Retyped exactly and without pictures, the lines from the one with "Task: Hide the Слой 1 layer" through the end of the listing must form the entire answer.

________________________________________

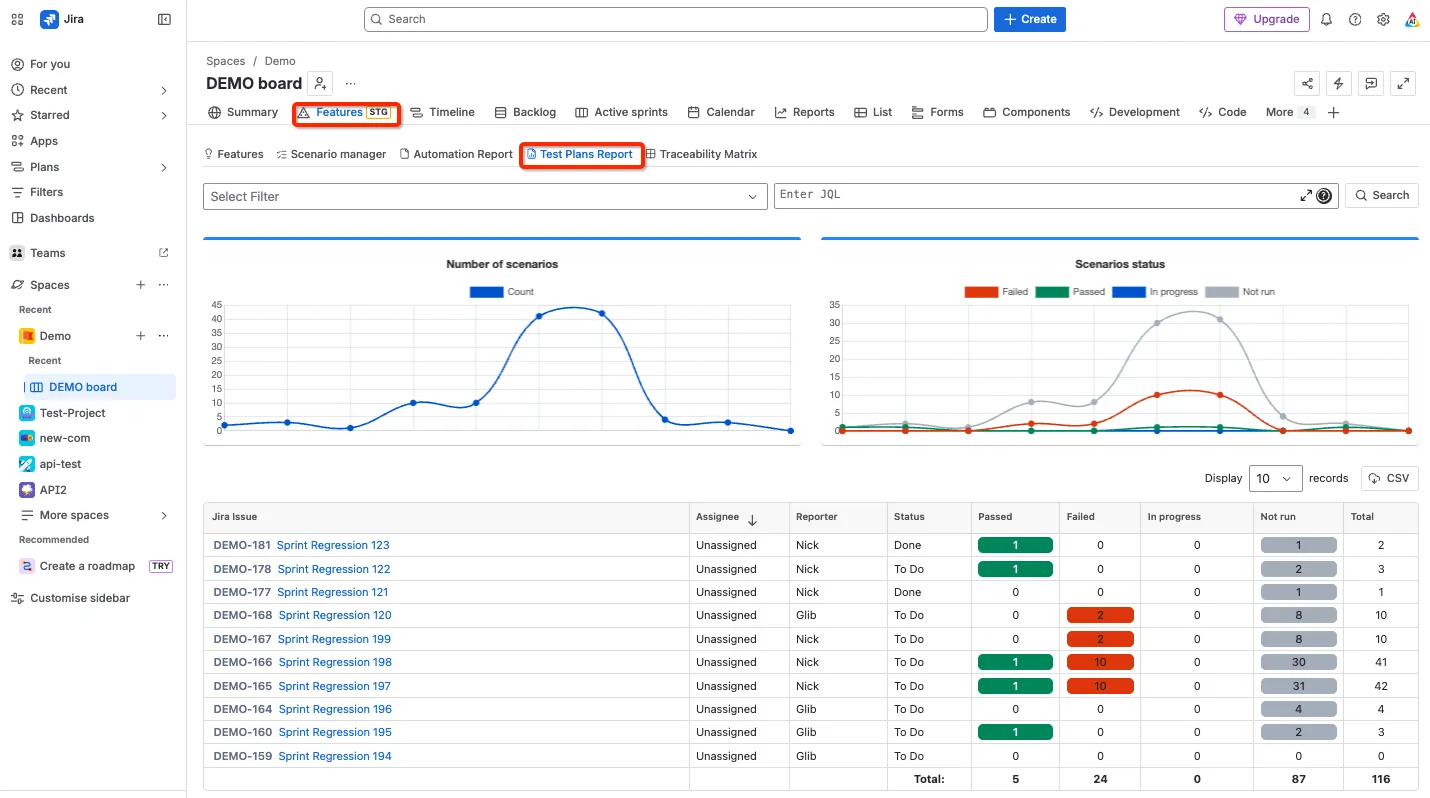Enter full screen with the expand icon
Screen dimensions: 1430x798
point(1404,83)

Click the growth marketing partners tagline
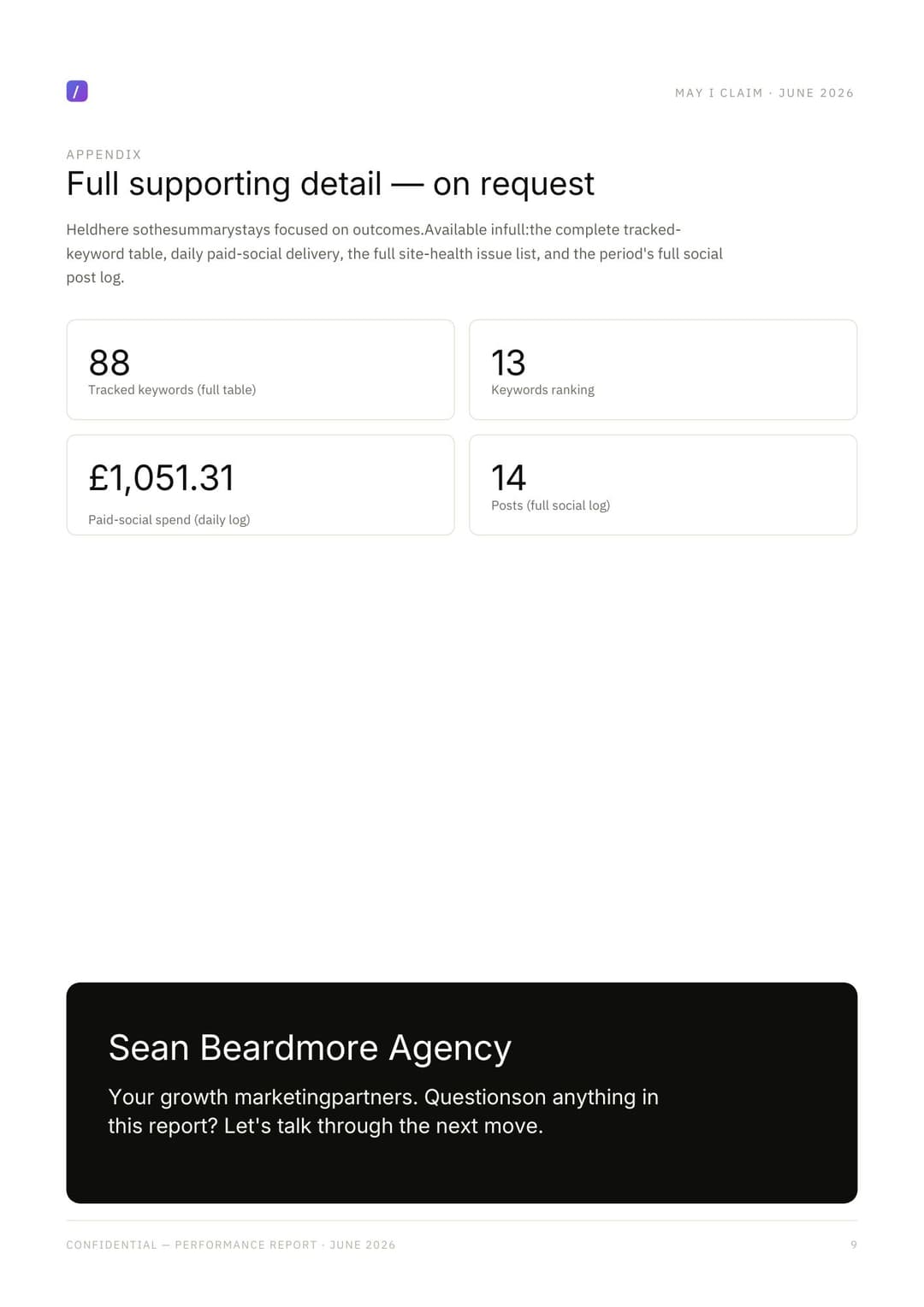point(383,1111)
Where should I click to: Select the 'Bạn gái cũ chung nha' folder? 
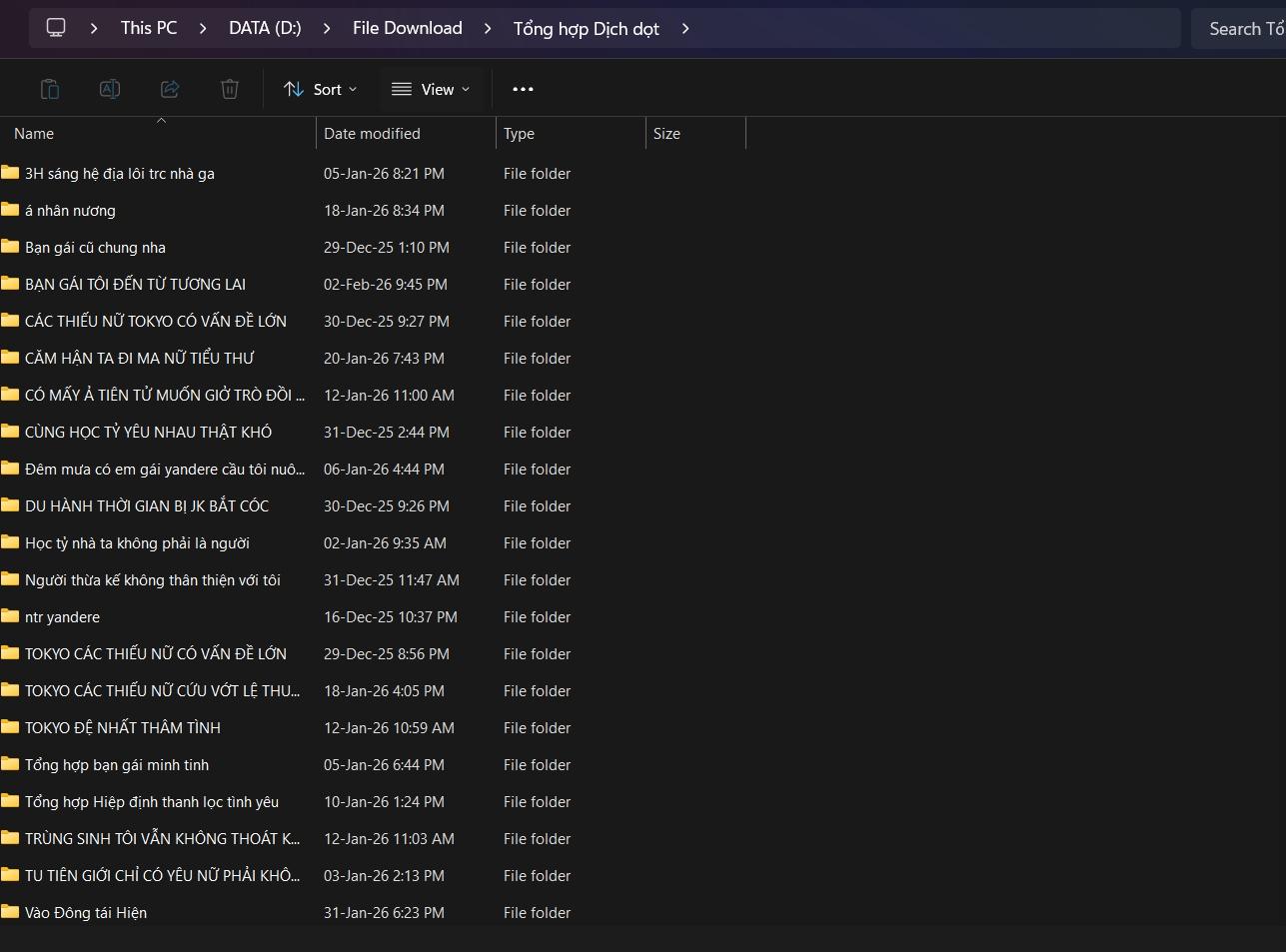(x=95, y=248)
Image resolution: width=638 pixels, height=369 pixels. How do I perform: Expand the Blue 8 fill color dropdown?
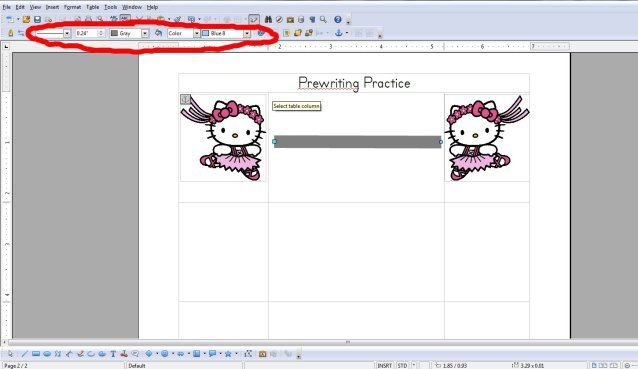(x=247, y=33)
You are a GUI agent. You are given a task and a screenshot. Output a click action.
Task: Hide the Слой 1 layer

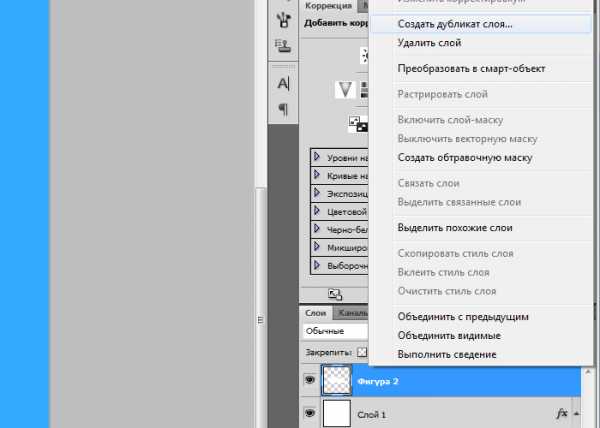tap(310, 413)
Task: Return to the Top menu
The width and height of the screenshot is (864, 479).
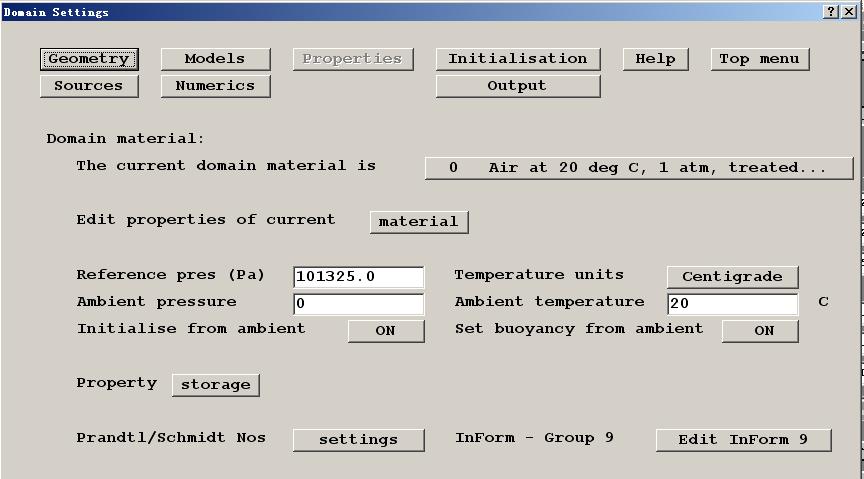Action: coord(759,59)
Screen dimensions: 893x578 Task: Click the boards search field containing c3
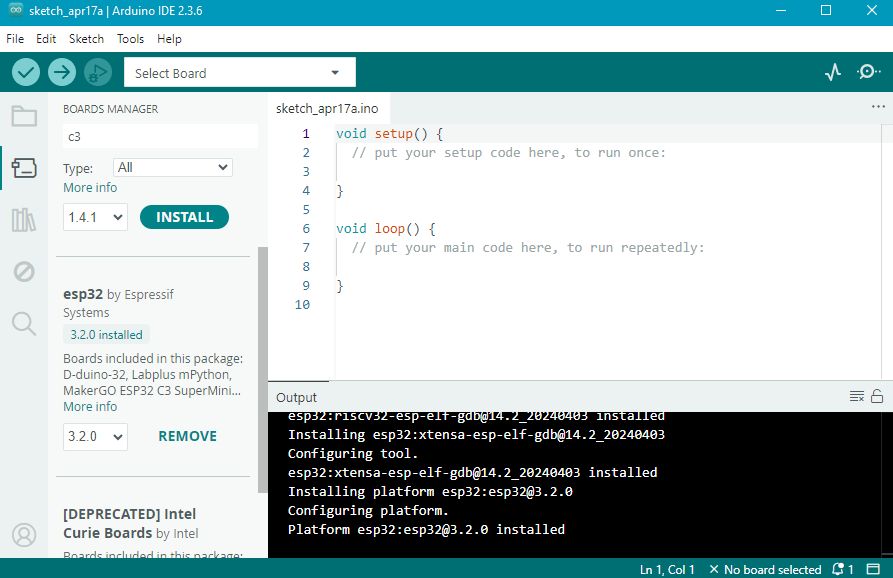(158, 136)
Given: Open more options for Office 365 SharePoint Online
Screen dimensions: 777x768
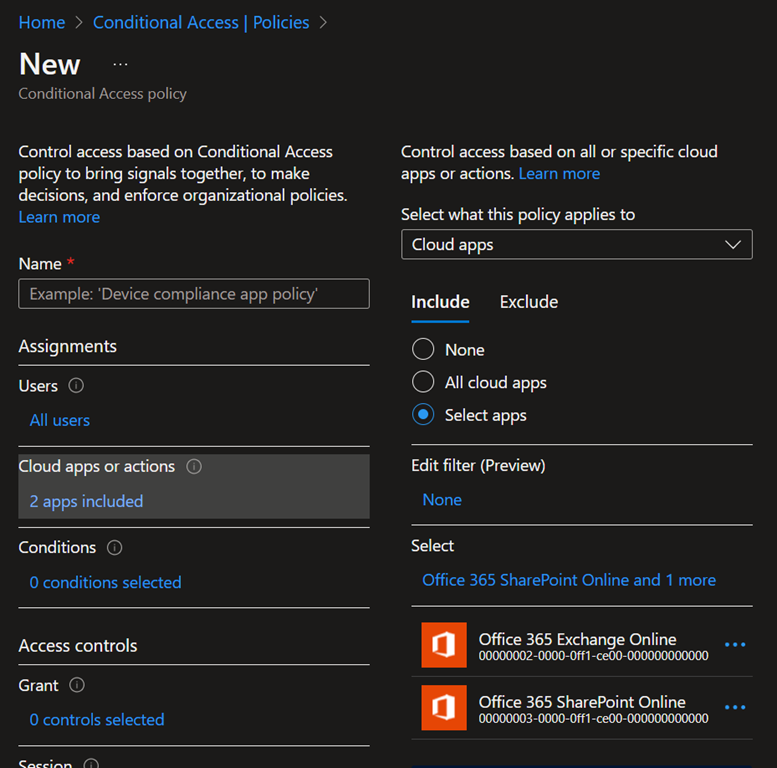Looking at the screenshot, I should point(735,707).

________________________________________

[Output below]
Task: Hide the Слой 1 layer

tap(310, 413)
Task: Return to the Top menu
The width and height of the screenshot is (864, 479).
Action: coord(759,59)
Screen dimensions: 893x578 Task: Click the boards search field containing c3
(158, 136)
Given: Open more options for Office 365 SharePoint Online
Screen dimensions: 777x768
Looking at the screenshot, I should point(735,707).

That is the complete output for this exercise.